William A. Stanton (born 1947) is an American retired career diplomat. Since his retirement from the U.S. Foreign Service in 2012, he has consecutively served as a professor in Taiwan at National Tsing Hua University, National Taiwan University, National Yang Ming University which became National Yang Ming Jiao Tung University, and in 2021 as Chair Professor at National Chengchi University.

==Early life and education==
Born in 1947 to a mother of Armenian descent and a father of Irish and Italian descent, Stanton earned a B.A. magna cum laude from Fordham University and an M.A. and Ph.D. in English literature from University of North Carolina at Chapel Hill which he attended on a National Defense Education Act Fellowship.  He also spent a
year studying at Albert-Ludwigs University in Freiburg, Germany.

==Career==
Dr. Stanton served for 34 years as a U.S. diplomat, serving as consular and political officer at the US Embassy in Beirut (1979–81), watch officer in the Department of State Operations Center (1981–82), staff assistant for the Assistant Secretary for Near East and South Asian Affairs (1982–83), Country Officer for Lebanon (1983–85), political officer in the US Embassy in Beijing (1987–90), chief of internal political reporting (1989–90), political-military affairs officer in the US Embassy in Islamabad (1991–93), Special Assistant for East Asia and Pacific Affairs for the Under Secretary for Political Affairs (1993–4), Deputy Director for the Office of Chinese and Mongolian Affairs (1994–95), Minister Counselor for Political Affairs at the US Embassy in Beijing (1995–98), Director of the Office of UN Political Affairs (1999-01), Director of the Office of Egyptian and North African Affairs (2001–03).

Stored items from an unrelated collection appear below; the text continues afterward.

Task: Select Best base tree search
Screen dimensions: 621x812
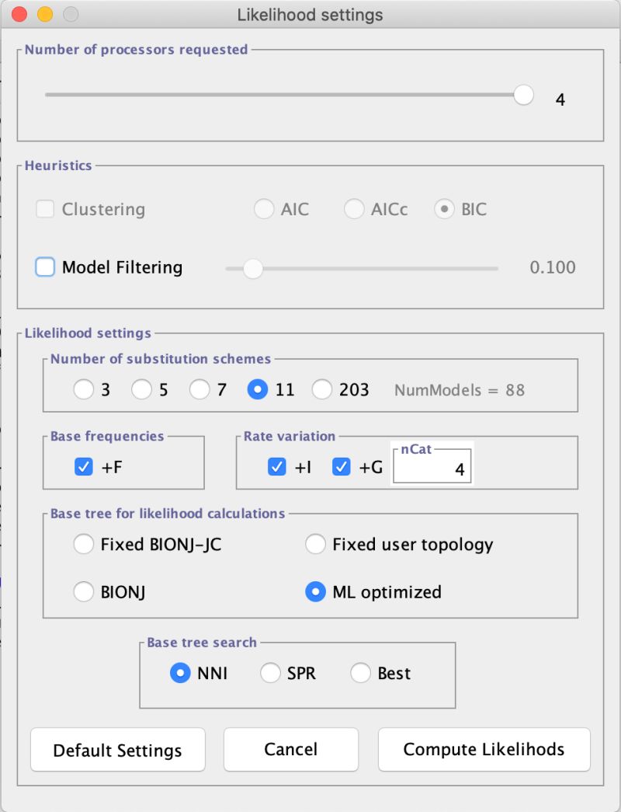Action: tap(360, 674)
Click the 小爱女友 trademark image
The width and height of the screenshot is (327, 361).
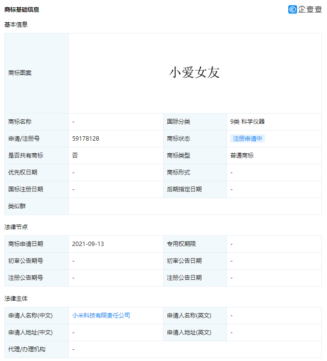click(194, 72)
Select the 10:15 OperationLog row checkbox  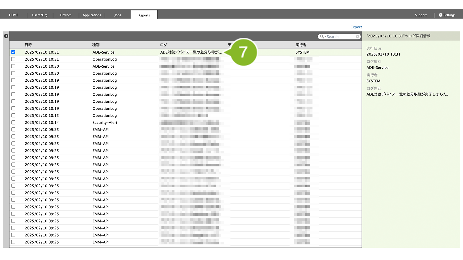tap(13, 115)
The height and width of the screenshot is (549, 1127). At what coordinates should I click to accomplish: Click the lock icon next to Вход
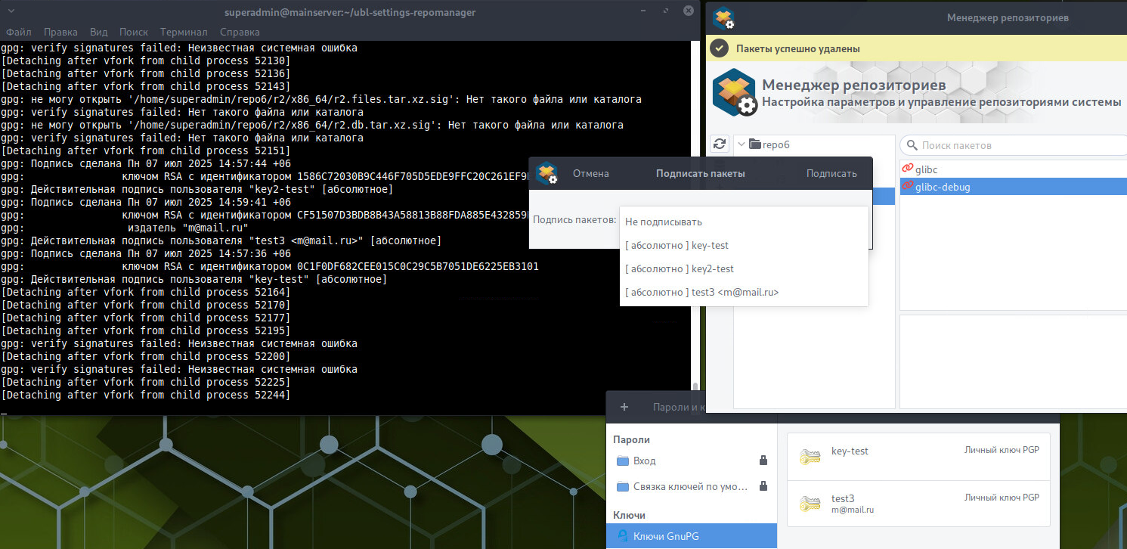click(x=763, y=461)
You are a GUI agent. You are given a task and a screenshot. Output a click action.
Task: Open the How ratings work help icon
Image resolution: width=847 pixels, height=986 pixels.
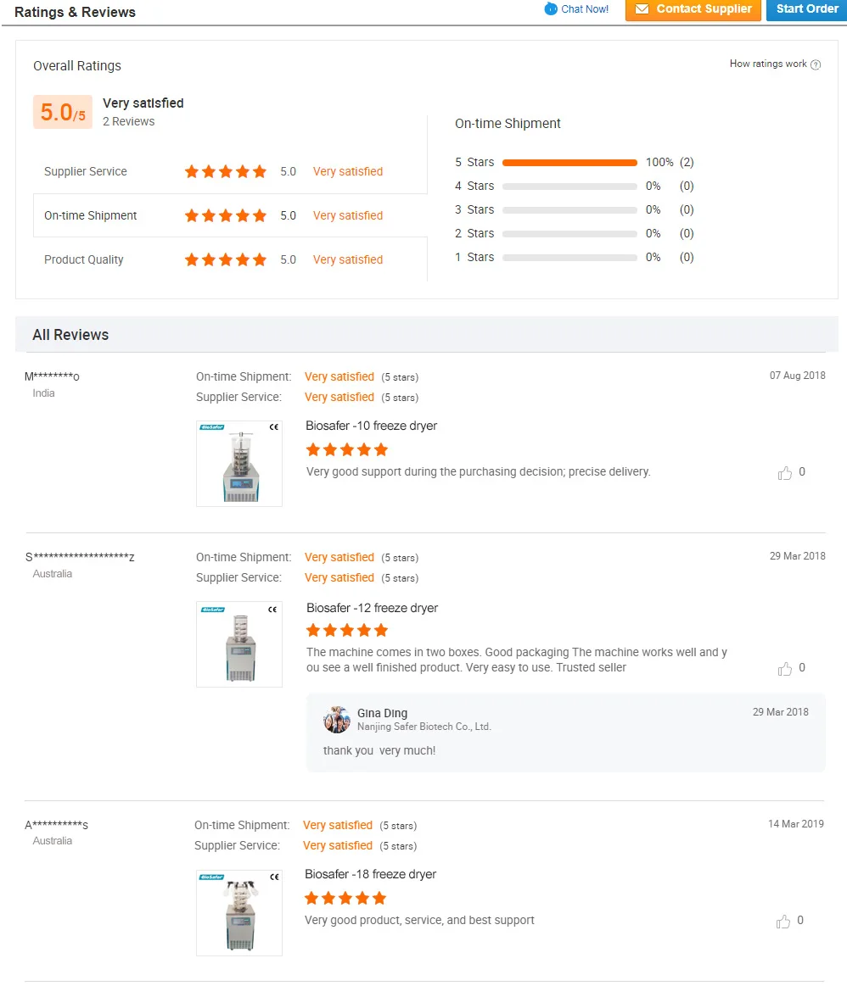coord(816,64)
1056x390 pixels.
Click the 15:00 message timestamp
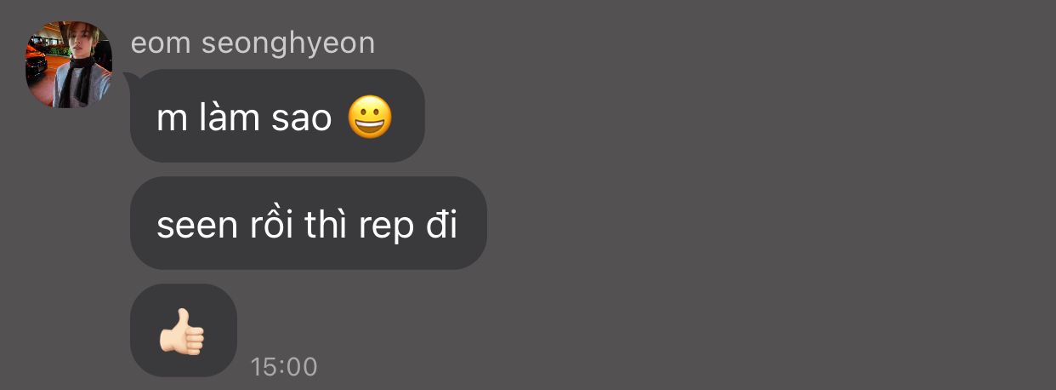tap(284, 367)
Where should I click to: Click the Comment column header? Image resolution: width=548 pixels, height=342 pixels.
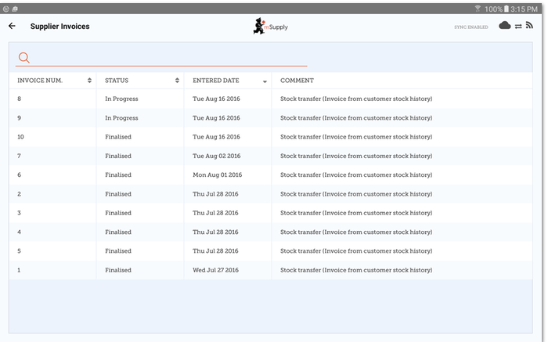point(297,81)
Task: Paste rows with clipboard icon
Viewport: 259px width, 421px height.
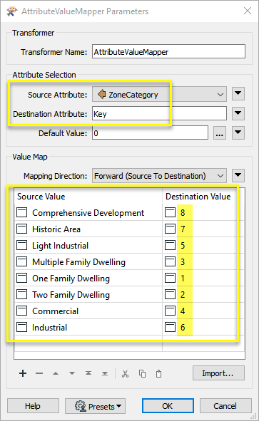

While stationing at the US Embassy in Canberra, he served as the Deputy Chief of Mission (2003–05) and Chargé d'affaires ad interim (2005–06), then he was assigned to the US Embassy in Seoul to take his post as DCM. His final posting was as Director of the American Institute in Taiwan (2009–2012). During his tenure, the United States achieved significant progress on a number of key bilateral issues, including Taiwan's entry into the U.S. Visa Waiver Program, two major security assistance agreements, increased high-level visits by U.S. Government officials, and resolution of trade disputes, including the re-introduction of U.S. beef into Taiwan. For his contributions to U.S. exports to Taiwan, Stanton won the 2011 Charles E. Cobb Award for Initiative and Success in Trade Development. For his overall contributions to U.S.-Taiwan relations, Taiwan awarded Stanton the Order of Brilliant Star with Grand Cordon.

Stanton's State Department awards included the Secretary's Career Achievement Award, three Superior Honor Awards, one Superior Group Award, and several performance awards. For his contributions to the U.S. Forces Korea Command from 2006 to 2009, the U.S. Department of the Army awarded Stanton the Outstanding Civilian Service Medal.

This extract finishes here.